Exercise details »
Answer these questions from the forum thread on adult ADHD below, each on its own line:
1. What job does the person who started the thread have?
2. Who did billysboy make an appointment with?
3. How many medications does the thread say stimulate in the same way as amphetamine and methylphenidate?

Text segment »

Callardandbowser · 28/08/2020 20:40

I’m a primary school teacher but I’m becoming more and more convinced that I have ADHD. Have any of you lovely people had a dx as an adult? If so, how?
TIA.

OP posts:
billysboy · 10/09/2020 14:58

I jumped right in following a couple of introspective years and made an appt with Harley st specialist
I had the first appt yesterday and they confirmed ADHD I have a follow up in a week
I feel quite relieved to know I am not mad after all

phenelope · 13/09/2020 14:18

This will tell you! See last paragraph. PLEASE read this.

Equasym have cheapened their formula again. I think they have used the wrong amphetamine, which makes it worse instead of better. I have been taking more in an effort to be focused and I now see that I was making myself worse. So what happens to families?

How do stimulants work in the ADHD brain?

There are 43 medications currently available that stimulate in the same way that amphetamine and methylphenidate do, but only three of those medications make ADHD better. The rest make it worse. Just being a stimulant is not enough to make a medication work in an ADHD brain.

Material shown »
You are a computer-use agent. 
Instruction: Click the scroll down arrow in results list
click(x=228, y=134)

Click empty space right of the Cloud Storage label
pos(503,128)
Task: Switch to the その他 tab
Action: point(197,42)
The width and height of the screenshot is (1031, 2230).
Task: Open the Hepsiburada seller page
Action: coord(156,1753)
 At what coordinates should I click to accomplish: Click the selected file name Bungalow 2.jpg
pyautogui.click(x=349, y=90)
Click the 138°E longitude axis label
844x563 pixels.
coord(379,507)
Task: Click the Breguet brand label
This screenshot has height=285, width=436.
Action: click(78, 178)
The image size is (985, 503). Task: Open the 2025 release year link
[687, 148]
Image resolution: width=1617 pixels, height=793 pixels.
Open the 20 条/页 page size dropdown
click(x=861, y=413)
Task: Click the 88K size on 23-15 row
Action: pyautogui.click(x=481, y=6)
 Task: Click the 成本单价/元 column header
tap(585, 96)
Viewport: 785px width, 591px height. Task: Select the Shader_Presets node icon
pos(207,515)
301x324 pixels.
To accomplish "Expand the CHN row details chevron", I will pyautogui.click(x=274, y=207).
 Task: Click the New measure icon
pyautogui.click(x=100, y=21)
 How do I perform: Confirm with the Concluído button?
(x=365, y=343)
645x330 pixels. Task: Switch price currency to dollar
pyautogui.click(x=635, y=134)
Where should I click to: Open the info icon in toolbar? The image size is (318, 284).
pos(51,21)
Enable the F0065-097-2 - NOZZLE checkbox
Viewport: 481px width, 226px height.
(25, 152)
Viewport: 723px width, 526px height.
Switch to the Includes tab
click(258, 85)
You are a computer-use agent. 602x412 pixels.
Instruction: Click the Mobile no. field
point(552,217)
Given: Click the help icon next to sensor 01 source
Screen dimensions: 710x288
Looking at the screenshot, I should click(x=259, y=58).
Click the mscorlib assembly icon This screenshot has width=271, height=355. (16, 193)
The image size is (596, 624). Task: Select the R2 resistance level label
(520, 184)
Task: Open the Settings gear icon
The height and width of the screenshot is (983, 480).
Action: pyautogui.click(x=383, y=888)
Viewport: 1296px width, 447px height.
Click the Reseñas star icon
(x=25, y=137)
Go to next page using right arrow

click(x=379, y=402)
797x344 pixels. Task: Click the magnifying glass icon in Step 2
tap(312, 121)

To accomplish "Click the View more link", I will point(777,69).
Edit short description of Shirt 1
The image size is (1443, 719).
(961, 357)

Solution below »
1. A primary school teacher.
2. A Harley St specialist.
3. 43.